Un cuarto de siglo después, cuando la desinformación organizada se ha convertido en un fenómeno masivo y complejo -donde los periodistas y los medios para los que trabajan sufren la pérdida de confianza de las audiencias y la confusión entre verdades y fake news-, esa consigna se ha convertido en una cuestión de vida o muerte para la profesión (no para sus profesionales, que siempre podrán ir a lavar platos en algún restaurant de Mardel o integrarse a un gabinete de “prensa” de cualquier diputado).
Ahora bien: ¿puede el periodismo combatir la desinformación? Antes aun: ¿qué es la desinformación?
El asesor de medios Jean-François Fogel, miembro del Consejo Rector de la Fundación Gabo, creada por el célebre colombiano como una especie de “reserva espiritual” (o más bien ética) del buen periodismo, explica que la desinformación es la combinación entre la información errónea, sin mala intención, y la información perjudicial, que sí busca dañar a personas, instituciones, organizaciones o países; todo ello dentro del contexto general de la posverdad: la distorsión deliberada de la realidad para manipular creencias y emociones con el fin de influir en la opinión pública y en las actitudes sociales.

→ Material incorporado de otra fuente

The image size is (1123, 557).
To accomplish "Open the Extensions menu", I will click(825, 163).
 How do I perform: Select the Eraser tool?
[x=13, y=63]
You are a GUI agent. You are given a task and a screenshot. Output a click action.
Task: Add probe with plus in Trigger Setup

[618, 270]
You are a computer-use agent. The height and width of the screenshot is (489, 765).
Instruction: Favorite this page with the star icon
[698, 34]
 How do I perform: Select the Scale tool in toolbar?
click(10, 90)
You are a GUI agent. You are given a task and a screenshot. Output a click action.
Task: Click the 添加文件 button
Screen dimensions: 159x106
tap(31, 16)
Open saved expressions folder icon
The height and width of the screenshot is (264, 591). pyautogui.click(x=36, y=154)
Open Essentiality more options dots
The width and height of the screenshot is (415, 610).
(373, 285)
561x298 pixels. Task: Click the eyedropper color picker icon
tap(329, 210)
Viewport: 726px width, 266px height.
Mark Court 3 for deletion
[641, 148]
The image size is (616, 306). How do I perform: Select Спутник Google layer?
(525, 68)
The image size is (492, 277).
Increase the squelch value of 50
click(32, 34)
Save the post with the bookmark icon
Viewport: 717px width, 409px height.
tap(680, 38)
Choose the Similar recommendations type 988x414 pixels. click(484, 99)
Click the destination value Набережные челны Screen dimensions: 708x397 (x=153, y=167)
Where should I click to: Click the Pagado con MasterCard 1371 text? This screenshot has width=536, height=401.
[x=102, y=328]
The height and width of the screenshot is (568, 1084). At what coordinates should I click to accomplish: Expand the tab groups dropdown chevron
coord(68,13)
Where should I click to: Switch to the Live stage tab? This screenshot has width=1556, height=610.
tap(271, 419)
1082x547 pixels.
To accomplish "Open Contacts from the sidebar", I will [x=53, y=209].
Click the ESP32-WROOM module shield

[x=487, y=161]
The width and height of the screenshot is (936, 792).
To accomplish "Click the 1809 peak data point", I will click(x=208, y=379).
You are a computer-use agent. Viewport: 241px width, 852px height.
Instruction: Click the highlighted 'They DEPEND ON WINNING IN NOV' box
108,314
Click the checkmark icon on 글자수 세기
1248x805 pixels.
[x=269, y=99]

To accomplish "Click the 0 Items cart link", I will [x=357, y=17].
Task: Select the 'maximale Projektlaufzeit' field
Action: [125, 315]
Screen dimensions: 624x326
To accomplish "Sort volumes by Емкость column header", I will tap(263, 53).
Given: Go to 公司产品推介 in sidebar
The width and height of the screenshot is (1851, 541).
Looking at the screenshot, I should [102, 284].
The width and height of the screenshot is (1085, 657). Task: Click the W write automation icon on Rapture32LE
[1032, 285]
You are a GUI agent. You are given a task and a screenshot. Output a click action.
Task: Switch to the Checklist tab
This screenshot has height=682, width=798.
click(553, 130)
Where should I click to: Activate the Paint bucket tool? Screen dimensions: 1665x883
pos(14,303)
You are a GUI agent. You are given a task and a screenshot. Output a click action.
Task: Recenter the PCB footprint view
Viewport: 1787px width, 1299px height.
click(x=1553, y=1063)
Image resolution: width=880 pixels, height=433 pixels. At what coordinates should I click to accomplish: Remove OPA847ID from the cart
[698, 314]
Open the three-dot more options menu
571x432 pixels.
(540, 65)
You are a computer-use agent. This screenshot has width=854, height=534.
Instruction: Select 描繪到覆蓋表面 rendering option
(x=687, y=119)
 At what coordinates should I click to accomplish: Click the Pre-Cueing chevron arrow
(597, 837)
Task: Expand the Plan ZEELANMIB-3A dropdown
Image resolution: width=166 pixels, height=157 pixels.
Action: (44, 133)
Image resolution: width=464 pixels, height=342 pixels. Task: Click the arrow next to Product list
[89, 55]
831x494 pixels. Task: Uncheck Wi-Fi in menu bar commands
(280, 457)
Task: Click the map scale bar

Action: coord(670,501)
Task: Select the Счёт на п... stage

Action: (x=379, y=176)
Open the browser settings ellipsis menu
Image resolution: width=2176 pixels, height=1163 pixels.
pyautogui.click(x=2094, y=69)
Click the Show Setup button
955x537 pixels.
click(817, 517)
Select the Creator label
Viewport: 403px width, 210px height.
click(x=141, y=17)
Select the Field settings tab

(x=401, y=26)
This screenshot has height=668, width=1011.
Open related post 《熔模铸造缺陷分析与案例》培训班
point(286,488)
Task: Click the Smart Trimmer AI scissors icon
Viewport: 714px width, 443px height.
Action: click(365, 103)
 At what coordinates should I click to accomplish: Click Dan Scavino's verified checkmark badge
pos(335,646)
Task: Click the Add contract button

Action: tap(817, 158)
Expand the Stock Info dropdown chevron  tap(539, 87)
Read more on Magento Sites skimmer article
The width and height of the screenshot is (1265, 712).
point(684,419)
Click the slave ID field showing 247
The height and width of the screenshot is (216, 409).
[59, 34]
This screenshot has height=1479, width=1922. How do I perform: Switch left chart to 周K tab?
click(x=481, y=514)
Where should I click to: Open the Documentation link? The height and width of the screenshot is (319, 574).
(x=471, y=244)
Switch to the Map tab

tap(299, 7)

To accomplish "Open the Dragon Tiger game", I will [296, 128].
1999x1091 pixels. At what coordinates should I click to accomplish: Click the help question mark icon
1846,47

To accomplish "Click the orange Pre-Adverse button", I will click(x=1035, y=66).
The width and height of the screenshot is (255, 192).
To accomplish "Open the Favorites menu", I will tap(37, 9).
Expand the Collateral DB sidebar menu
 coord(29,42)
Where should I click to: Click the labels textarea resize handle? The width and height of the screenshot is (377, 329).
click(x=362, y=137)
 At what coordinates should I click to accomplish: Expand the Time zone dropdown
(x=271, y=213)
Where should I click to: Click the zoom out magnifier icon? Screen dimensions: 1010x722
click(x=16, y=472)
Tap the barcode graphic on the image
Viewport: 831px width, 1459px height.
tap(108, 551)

El canadiense Marshall McLuhan, casi un oráculo de la comunicación (pos)moderna, ya había visualizado en la década de 1960, cuando los computadores empezaban a conectarse, que la población mundo iba rumbo a una “retribalización”, un sistema social en el que grupos reducidos, estrechados en torno a una ideología o un criterio común, se irían encerrando más en sí mismos, retroalimentándose de sólo aquello que se amolde a sus creencias y rechazando beligerantemente a todo lo demás. Lo que ahora más que nunca llamaríamos “burbujas”.
En este contexto, Fogel plantea que “la desinformación es un gran negocio” y que “el futuro estará lleno de desinformación” por el avance de la tecnología móvil (que facilita la “navegación” en el océano de mentiras y falsedades) y de las redes sociales. “Hemos pasado de un mundo de medios de masa a una masa de medios, que además son cerrados. Muchas personas no hacen la diferencia entre la web, que sería el mundo abierto a todos, y todos los mundos cerrados que hay en internet con las aplicaciones que existen por medio de varios dispositivos que circulan. Esto es una gran preocupación, porque combatir la desinformación que existe en un mundo cerrado desde afuera es imposible”, advirtió.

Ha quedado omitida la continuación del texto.